--- Start of ENTRIES PROVIDED ---

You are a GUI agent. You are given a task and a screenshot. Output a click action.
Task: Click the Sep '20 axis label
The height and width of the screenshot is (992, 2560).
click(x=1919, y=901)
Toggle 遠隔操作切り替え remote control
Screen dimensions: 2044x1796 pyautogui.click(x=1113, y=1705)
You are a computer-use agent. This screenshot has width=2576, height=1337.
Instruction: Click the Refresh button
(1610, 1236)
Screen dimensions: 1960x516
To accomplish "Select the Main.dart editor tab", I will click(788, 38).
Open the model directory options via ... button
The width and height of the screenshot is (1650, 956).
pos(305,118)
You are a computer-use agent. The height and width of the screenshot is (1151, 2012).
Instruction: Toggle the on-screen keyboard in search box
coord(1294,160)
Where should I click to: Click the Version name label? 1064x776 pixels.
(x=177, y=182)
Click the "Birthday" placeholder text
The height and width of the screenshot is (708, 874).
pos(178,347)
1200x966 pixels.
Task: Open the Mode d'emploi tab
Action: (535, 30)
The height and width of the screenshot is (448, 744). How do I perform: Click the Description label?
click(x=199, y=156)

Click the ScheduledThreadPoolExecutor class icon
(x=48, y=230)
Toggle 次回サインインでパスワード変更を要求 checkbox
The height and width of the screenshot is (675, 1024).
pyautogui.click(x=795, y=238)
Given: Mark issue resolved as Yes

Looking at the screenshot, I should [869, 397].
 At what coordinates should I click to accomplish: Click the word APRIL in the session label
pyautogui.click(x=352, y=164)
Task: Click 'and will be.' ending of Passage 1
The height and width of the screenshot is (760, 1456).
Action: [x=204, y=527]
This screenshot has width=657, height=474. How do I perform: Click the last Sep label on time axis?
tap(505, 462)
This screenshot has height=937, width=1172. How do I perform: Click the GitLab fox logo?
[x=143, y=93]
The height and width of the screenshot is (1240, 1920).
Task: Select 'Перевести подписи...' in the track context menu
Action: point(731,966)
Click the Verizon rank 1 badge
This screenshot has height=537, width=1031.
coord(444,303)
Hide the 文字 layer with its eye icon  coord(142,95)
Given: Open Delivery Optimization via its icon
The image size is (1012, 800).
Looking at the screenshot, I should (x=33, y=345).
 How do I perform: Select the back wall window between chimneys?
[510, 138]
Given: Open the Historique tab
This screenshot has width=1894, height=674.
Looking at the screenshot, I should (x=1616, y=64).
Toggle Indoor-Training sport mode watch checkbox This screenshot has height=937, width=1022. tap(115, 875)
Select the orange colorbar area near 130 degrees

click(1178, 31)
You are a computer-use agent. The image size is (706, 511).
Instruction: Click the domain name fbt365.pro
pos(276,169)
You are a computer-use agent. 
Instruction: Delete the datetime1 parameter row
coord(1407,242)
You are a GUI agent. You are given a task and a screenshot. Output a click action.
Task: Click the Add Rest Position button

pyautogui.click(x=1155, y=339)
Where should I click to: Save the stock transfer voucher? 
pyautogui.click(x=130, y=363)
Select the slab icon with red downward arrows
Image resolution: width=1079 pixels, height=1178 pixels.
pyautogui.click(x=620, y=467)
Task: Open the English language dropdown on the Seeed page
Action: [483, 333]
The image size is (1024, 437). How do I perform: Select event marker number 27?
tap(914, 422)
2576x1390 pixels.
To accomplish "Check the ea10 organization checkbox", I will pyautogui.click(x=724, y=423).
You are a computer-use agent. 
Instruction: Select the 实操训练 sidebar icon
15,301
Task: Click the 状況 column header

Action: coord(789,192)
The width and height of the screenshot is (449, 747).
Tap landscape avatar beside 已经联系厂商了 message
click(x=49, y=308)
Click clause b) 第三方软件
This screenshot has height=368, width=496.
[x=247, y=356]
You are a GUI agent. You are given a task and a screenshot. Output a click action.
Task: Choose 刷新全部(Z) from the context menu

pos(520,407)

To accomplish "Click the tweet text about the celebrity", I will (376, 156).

--- End of ENTRIES PROVIDED ---

AIM:
Rewrite the lines above as a numbered list, starting at the line containing "Given: Mark issue resolved as Yes" and ending at the line containing "pos(276,169)". Leave out blank lines.

WORKED SOLUTION:
1. Given: Mark issue resolved as Yes
2. Looking at the screenshot, I should [869, 397].
3.  At what coordinates should I click to accomplish: Click the word APRIL in the session label
4. pyautogui.click(x=352, y=164)
5. Task: Click 'and will be.' ending of Passage 1
6. The height and width of the screenshot is (760, 1456).
7. Action: [x=204, y=527]
8. This screenshot has width=657, height=474. How do I perform: Click the last Sep label on time axis?
9. tap(505, 462)
10. This screenshot has height=937, width=1172. How do I perform: Click the GitLab fox logo?
11. [x=143, y=93]
12. The height and width of the screenshot is (1240, 1920).
13. Task: Select 'Перевести подписи...' in the track context menu
14. Action: point(731,966)
15. Click the Verizon rank 1 badge
16. This screenshot has height=537, width=1031.
17. coord(444,303)
18. Hide the 文字 layer with its eye icon  coord(142,95)
19. Given: Open Delivery Optimization via its icon
20. The image size is (1012, 800).
21. Looking at the screenshot, I should (x=33, y=345).
22.  How do I perform: Select the back wall window between chimneys?
23. [510, 138]
24. Given: Open the Historique tab
25. This screenshot has width=1894, height=674.
26. Looking at the screenshot, I should (x=1616, y=64).
27. Toggle Indoor-Training sport mode watch checkbox This screenshot has height=937, width=1022. tap(115, 875)
28. Select the orange colorbar area near 130 degrees
29. click(1178, 31)
30. You are a computer-use agent. The image size is (706, 511).
31. Instruction: Click the domain name fbt365.pro
32. pos(276,169)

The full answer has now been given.